=== DATA PROVIDED ===

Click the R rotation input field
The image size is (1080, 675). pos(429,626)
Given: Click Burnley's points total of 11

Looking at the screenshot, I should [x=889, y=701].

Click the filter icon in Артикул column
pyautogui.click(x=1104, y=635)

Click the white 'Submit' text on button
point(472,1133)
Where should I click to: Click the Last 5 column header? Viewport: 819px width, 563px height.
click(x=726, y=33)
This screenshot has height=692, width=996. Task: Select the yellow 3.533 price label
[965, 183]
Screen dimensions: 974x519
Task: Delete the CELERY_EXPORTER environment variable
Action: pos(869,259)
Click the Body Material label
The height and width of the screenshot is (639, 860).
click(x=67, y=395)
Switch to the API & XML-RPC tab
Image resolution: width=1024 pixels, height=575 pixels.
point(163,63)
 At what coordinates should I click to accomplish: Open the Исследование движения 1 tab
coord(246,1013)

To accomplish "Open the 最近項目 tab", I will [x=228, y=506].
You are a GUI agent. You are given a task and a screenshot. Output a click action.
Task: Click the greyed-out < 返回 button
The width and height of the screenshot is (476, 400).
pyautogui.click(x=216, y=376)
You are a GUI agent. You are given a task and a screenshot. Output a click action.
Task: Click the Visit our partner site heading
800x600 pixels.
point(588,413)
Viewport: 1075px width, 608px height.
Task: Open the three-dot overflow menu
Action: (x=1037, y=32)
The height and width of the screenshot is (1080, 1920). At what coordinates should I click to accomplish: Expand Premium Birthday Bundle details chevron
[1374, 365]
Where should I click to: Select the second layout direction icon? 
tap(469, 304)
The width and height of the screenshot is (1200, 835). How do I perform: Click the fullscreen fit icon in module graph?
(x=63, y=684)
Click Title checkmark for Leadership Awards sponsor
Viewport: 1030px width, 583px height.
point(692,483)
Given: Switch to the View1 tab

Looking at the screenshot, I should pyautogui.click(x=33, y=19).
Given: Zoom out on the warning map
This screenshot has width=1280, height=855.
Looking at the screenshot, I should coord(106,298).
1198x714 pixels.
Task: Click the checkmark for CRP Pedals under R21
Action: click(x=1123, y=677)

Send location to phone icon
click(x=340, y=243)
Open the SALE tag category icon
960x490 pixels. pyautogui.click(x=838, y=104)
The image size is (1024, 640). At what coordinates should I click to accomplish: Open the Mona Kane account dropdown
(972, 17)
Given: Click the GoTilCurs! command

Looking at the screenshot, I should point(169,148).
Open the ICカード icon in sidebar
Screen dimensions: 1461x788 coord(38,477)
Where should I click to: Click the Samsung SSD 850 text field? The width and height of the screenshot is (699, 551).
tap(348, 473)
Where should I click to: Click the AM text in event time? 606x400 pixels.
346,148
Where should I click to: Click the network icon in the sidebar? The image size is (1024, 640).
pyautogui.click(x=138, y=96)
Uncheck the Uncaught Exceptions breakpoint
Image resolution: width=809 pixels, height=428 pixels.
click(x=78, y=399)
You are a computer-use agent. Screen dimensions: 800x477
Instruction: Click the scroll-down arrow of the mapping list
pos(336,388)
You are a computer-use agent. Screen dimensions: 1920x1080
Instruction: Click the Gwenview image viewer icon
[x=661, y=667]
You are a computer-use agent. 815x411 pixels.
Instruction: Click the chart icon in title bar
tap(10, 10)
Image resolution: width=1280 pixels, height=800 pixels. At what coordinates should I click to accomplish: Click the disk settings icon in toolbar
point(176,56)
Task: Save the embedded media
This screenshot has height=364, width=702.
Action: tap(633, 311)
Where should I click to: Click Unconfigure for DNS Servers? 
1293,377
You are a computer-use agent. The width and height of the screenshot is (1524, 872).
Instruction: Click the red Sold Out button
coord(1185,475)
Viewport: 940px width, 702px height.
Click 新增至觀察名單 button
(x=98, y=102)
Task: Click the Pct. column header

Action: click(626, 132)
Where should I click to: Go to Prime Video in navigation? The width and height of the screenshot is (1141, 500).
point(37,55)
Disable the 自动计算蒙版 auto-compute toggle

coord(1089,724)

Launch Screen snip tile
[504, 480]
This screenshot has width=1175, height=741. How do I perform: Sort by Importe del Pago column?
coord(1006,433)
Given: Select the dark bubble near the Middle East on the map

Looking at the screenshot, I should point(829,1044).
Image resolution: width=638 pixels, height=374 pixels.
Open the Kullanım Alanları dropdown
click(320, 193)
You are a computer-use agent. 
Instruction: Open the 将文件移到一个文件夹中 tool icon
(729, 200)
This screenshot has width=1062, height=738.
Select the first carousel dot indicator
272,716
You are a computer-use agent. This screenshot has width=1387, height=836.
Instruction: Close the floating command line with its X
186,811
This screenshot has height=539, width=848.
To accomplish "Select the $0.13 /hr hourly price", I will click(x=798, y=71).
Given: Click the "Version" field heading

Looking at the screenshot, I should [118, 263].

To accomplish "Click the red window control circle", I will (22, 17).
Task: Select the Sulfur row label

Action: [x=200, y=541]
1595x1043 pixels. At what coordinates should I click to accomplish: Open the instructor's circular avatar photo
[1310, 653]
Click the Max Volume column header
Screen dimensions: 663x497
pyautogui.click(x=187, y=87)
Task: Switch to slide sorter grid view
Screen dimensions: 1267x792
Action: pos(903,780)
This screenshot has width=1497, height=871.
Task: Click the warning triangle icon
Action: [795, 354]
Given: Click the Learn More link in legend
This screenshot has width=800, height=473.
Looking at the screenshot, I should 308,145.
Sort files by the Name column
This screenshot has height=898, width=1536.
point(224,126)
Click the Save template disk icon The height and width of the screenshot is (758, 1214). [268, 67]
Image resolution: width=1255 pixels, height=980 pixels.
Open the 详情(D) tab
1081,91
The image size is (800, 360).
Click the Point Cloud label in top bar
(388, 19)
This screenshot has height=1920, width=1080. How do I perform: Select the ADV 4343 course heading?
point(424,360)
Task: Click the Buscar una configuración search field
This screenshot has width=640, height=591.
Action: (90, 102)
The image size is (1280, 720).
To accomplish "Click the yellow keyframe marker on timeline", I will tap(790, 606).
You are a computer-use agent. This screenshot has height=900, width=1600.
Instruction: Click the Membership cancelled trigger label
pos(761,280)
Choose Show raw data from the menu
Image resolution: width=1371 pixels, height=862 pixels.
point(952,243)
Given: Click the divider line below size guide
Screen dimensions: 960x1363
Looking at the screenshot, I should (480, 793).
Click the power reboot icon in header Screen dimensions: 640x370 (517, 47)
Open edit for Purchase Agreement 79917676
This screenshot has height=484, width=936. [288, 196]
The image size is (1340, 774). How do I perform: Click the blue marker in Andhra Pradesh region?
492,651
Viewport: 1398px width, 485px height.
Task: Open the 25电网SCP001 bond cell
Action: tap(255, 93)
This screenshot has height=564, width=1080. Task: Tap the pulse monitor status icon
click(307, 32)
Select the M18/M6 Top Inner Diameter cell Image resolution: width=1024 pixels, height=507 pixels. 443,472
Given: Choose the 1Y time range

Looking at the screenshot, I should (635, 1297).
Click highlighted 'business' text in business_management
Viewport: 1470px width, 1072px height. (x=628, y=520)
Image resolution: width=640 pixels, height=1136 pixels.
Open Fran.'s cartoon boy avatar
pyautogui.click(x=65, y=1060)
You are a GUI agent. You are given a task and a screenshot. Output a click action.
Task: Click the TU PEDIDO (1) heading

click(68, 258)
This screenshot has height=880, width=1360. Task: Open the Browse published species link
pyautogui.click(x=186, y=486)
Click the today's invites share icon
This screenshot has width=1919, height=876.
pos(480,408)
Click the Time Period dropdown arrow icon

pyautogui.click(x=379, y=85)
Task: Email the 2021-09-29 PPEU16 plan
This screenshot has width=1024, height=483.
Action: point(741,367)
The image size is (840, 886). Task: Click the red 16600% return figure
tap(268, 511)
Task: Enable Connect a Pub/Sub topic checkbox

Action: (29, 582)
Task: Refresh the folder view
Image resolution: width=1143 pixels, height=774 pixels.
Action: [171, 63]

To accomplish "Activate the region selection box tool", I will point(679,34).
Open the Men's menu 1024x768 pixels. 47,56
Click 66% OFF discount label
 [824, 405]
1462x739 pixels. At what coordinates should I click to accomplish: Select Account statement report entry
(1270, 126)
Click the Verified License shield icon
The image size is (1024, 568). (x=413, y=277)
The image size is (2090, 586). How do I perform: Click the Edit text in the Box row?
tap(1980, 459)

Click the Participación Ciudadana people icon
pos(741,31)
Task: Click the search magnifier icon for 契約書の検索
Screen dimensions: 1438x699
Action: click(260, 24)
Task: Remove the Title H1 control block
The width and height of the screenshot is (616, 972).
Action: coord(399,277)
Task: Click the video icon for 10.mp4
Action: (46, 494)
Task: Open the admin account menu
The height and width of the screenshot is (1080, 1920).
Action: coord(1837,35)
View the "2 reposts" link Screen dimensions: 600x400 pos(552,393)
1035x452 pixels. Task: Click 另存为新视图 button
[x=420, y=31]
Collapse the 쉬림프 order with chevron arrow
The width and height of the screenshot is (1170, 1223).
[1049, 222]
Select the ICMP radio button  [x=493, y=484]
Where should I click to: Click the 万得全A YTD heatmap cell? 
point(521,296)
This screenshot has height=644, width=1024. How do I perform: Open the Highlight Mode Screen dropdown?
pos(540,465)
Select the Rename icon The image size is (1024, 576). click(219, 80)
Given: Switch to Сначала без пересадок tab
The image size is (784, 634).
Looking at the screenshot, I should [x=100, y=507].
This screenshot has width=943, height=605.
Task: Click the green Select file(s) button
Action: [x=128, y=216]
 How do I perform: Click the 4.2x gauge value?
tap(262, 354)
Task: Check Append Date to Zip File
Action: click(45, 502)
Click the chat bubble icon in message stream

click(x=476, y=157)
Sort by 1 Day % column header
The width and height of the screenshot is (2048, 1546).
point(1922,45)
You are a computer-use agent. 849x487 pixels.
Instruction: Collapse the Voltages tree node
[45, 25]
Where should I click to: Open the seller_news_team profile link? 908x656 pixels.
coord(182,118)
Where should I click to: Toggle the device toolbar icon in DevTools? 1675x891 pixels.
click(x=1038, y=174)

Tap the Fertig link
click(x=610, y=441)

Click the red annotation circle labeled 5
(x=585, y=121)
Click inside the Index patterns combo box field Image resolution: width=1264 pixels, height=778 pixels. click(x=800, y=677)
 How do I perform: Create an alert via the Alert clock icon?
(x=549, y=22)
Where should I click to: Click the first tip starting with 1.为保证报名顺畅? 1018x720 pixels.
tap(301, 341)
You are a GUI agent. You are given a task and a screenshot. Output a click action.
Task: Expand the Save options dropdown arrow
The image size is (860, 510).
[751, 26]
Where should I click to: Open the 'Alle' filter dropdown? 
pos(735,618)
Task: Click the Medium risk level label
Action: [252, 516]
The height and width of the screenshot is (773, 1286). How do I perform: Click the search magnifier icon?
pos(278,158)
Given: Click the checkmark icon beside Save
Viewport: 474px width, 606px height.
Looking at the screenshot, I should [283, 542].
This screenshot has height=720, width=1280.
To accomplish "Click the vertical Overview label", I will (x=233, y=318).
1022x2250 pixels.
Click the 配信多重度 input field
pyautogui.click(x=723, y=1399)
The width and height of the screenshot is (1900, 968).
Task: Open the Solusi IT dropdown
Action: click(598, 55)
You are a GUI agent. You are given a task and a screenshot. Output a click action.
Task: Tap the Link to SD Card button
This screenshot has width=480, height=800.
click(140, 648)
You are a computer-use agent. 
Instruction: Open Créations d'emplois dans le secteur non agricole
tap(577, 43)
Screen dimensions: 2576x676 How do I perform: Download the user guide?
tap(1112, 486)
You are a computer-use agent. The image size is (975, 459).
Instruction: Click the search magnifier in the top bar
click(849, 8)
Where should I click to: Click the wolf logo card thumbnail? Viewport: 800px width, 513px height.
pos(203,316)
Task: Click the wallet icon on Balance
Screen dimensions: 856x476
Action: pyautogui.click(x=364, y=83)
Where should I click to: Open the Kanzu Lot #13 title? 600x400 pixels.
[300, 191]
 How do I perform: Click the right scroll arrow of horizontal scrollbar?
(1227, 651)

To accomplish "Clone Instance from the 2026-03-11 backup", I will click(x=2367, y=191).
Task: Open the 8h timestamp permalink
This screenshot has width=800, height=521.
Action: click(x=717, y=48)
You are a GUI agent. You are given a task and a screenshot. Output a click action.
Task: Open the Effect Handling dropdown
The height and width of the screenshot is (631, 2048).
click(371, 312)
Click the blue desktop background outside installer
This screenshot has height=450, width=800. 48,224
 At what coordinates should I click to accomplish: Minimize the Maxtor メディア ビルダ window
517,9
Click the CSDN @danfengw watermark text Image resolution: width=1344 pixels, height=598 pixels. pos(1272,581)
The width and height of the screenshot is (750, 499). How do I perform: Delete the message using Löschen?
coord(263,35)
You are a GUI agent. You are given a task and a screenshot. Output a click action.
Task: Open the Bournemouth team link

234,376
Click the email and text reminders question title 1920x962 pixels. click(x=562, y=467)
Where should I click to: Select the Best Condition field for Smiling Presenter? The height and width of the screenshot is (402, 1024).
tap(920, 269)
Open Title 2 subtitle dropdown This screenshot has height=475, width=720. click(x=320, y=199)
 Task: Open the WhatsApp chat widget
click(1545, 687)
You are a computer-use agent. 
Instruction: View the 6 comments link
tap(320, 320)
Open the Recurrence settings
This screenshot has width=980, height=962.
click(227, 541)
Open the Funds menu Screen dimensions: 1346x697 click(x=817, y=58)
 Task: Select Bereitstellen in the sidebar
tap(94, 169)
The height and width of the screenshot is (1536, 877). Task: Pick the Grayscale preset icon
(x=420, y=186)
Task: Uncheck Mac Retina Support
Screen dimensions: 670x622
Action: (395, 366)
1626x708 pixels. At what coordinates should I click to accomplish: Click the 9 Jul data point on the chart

===

Take from the listing above each line that contains the string "Uncheck".

Uncheck the Uncaught Exceptions breakpoint
Task: Uncheck Mac Retina Support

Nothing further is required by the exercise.